Buy two sections of Fastcap Best Fence at 100 each, and one stop and the tape measure.
To the left (or right) of your mitre station, permanently fasten the fastcap extrusions (you can go up to 10 feet, I cut mine to slight larger than 8 foot capacity_. Now you have a repeatable system for cutting the same length that is wonderful. No need to put butcher block on the side with the fastcap stuff.
I put wall cabinets up to use that "wasted space" that is needed for the miter saw to be offset from the wall. Do whatever you want to the other side.
It is best to permanently fasten the miter saw to the table as well, so you do not have to keep readjusting.
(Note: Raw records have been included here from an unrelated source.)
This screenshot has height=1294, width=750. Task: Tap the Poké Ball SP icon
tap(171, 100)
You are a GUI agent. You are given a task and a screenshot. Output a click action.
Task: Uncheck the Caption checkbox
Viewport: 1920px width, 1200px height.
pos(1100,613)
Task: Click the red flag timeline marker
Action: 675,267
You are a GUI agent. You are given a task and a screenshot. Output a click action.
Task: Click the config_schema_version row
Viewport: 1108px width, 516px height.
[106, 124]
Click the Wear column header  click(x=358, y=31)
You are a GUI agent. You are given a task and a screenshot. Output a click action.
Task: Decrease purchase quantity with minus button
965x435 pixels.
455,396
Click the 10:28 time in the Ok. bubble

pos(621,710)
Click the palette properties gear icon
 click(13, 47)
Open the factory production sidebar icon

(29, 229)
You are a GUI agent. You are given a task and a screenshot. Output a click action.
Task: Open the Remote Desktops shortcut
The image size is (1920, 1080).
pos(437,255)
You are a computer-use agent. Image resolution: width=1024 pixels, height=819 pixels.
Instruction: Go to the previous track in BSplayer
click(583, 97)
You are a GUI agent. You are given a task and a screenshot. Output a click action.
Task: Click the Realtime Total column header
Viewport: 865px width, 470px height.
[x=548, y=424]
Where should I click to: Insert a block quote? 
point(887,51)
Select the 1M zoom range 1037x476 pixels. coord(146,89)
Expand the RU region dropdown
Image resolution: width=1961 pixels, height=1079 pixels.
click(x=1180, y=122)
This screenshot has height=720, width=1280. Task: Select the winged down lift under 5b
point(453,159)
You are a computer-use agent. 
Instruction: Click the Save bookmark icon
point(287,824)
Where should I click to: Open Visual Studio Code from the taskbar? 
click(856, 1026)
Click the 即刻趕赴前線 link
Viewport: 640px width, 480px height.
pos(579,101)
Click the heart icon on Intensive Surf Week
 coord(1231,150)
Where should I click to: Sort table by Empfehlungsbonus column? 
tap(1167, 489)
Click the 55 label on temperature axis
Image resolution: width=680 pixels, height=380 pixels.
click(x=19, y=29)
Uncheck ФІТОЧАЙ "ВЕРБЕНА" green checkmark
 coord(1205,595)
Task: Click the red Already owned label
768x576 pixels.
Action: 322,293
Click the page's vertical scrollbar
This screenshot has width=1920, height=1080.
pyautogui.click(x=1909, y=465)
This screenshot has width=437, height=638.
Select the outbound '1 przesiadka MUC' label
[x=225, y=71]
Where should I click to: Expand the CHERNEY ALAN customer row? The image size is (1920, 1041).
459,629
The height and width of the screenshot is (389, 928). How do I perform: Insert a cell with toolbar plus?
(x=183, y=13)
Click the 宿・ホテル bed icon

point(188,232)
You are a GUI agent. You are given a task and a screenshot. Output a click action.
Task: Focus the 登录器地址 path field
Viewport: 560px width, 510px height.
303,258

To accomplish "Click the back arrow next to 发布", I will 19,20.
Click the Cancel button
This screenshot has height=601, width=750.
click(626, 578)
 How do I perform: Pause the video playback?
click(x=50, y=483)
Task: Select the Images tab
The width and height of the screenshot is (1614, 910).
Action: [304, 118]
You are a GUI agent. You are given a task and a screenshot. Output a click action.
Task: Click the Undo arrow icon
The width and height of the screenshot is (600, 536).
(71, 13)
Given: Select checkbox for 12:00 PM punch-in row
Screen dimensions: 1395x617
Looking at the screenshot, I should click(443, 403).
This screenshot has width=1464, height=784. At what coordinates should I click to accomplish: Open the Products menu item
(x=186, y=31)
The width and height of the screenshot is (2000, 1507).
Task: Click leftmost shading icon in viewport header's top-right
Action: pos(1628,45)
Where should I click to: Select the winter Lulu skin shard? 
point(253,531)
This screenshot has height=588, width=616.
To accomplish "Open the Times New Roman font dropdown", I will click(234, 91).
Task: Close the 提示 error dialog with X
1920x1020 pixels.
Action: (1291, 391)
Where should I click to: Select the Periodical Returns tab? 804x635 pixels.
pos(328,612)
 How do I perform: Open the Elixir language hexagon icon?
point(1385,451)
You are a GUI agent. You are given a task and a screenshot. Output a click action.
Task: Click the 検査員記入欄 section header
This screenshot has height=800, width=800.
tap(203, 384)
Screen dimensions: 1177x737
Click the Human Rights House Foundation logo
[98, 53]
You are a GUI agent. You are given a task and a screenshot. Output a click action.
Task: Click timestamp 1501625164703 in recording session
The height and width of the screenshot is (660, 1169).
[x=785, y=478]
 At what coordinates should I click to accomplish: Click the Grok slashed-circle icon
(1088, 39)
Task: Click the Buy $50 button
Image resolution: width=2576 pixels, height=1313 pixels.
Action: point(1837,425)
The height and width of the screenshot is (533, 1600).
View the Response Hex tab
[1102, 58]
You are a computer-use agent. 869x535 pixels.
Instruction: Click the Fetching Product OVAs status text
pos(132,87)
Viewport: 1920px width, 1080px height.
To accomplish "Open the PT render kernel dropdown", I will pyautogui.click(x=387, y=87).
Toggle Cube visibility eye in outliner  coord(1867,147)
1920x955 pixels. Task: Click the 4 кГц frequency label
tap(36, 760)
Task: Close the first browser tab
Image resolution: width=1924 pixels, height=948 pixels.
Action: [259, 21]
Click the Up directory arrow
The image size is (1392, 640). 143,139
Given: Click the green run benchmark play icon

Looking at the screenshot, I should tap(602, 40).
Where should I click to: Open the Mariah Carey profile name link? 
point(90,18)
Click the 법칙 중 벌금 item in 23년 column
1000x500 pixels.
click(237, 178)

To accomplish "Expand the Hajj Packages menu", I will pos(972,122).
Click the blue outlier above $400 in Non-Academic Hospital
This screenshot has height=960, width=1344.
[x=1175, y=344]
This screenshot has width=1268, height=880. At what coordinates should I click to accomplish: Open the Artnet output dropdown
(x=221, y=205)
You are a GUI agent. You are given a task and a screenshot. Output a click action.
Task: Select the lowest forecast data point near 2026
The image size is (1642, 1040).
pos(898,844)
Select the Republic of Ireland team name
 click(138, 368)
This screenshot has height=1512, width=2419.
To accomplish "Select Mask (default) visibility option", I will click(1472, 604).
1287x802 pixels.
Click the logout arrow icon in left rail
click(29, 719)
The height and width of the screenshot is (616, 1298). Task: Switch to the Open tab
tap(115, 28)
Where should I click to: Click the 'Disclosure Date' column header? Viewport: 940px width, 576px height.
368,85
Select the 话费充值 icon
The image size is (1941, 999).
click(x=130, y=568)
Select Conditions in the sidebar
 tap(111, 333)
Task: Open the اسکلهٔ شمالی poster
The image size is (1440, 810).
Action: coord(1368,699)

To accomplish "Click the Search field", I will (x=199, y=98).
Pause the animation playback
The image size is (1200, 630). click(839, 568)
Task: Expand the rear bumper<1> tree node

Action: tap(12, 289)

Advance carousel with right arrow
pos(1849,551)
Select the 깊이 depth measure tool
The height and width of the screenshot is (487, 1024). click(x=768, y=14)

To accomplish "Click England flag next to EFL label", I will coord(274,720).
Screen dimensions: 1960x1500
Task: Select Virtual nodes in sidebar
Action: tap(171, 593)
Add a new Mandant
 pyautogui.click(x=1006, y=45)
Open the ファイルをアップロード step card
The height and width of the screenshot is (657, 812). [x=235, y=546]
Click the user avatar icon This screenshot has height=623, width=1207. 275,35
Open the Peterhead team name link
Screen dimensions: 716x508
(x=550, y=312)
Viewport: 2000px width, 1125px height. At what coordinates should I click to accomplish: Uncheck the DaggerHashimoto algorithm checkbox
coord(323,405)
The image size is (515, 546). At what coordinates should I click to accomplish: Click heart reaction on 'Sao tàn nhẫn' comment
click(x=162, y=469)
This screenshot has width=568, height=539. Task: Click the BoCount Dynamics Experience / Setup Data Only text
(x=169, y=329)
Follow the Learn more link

Also, put dust collection in the hood surrounding the miter box.. Even if you can't use it right away.. plan ahead.

On the side that you don't put Fastcap stuff, you might want to use the Kreg Klamp Track so you can use their bench clamps.
Or put dogholes in , so you can use a multitude of workbench stuff.. If you use the left side with the fastcap stuff, there is really no need to have a miter saw fence the right side .. I have never seen the need to have one.

But I WANT the butcher block top! 
Cool

In all seriousness, the Fastcap Best Fence is a great product but it would interfere with the other things I want to use the t-track for. If it was a production shop I would definitely consider it but as a hobby woodworker, I'm just not sold on it for my needs. 

Dust collection is definitely planned. I discussed that in detail in another reply. 

If I can fit a couple wall cabinets on either side of the dust hood' I probably will but the dust hood goes on the window wall between two of the windows so they may be very narrow cabinets.

Tom
"Well, my time of not taking you seriously is coming to a middle."